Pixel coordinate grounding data
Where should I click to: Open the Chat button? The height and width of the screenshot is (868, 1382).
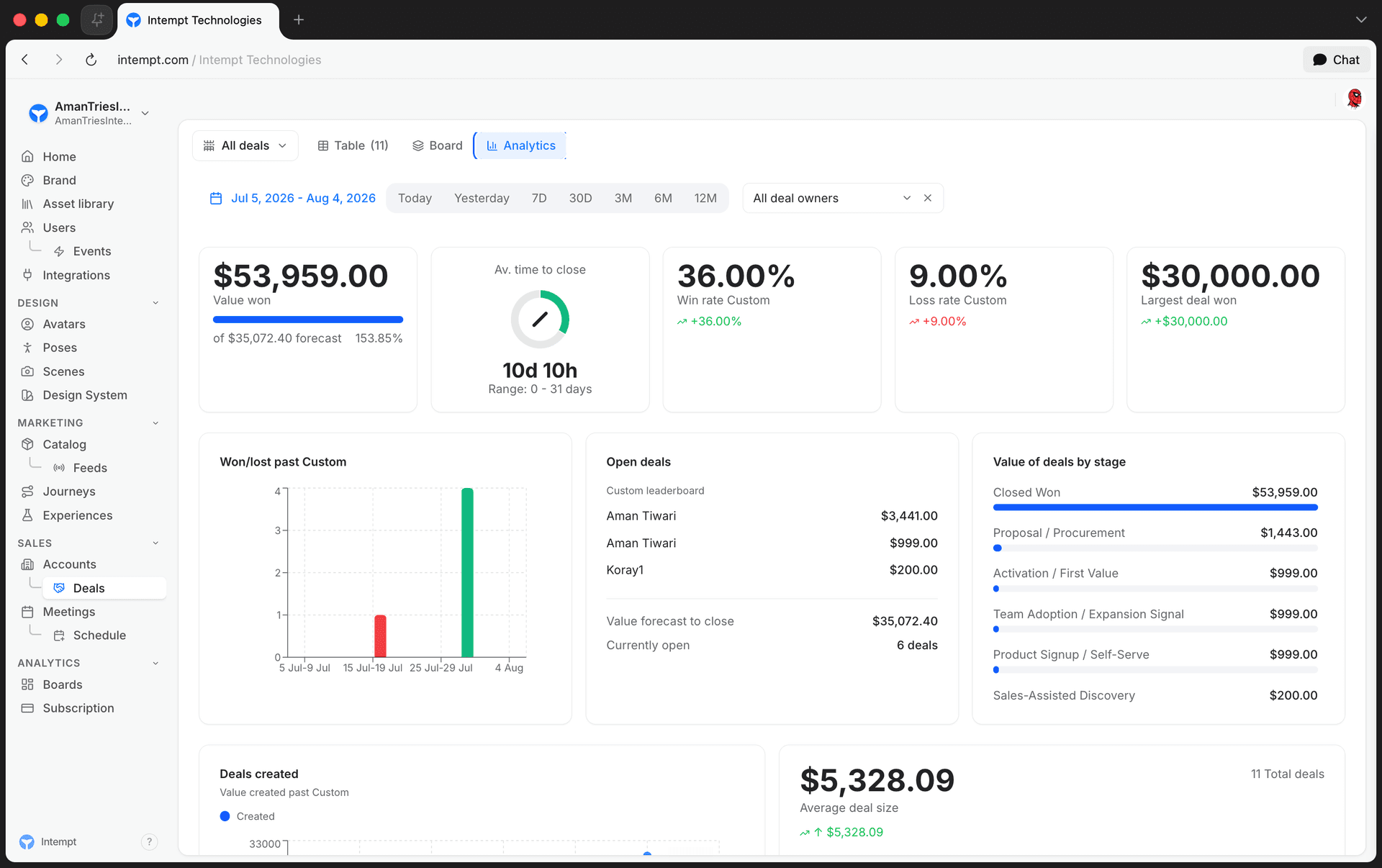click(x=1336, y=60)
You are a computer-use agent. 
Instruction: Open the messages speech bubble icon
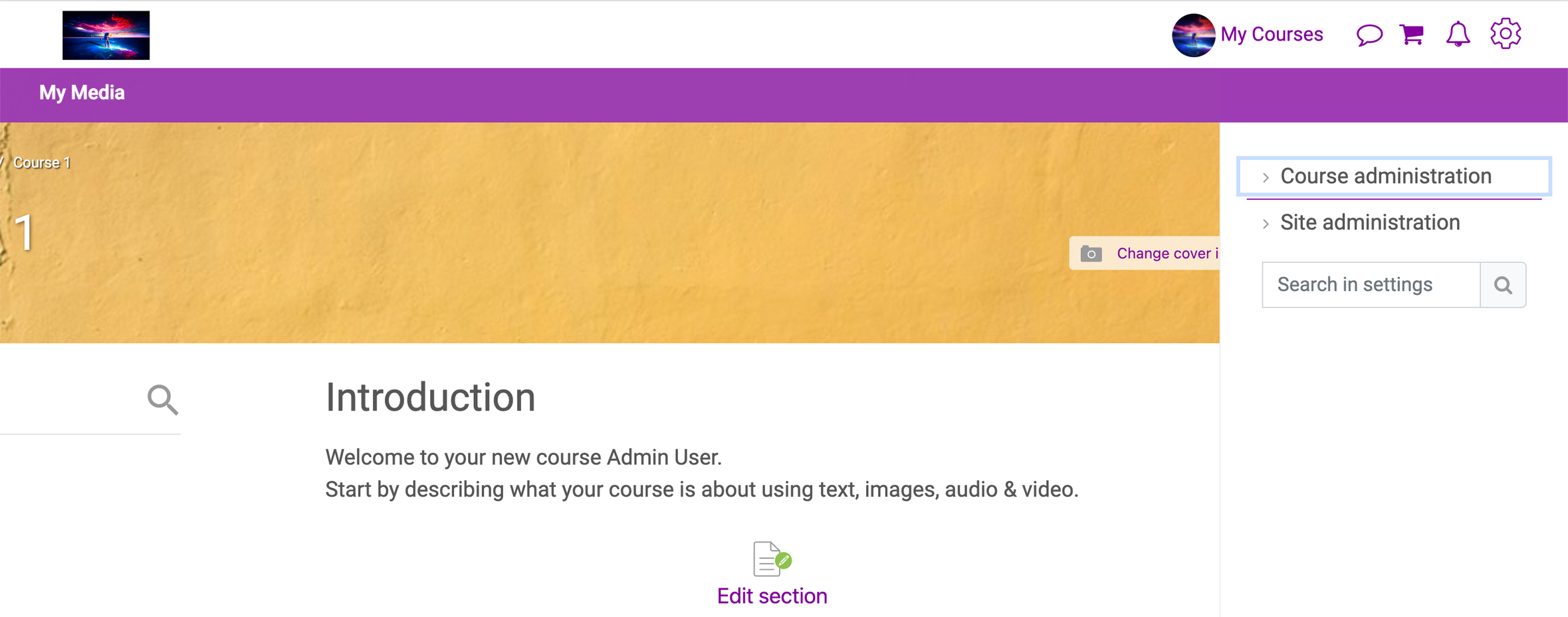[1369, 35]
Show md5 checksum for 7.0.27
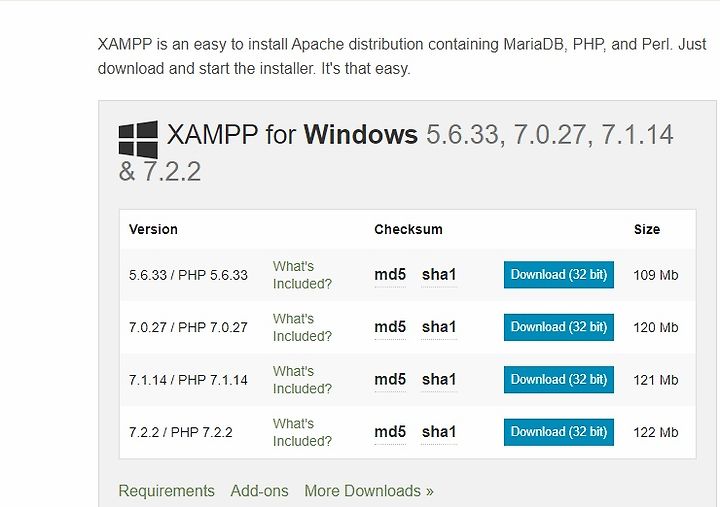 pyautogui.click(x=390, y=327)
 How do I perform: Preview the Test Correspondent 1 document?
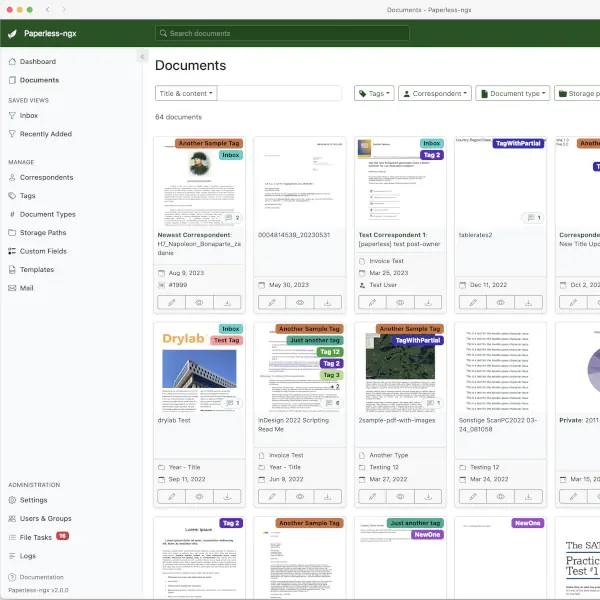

--- Task instructions ---
Produce an exact copy of each line of data, skipping embedded images.

--- Solved problem ---
Where should I click to: Open the Chat button? The height and width of the screenshot is (868, 1382).
click(x=1336, y=60)
You are a computer-use agent. 
Instruction: Open the messages speech bubble icon
[1369, 35]
Show md5 checksum for 7.0.27
 pyautogui.click(x=390, y=327)
 How do I perform: Preview the Test Correspondent 1 document?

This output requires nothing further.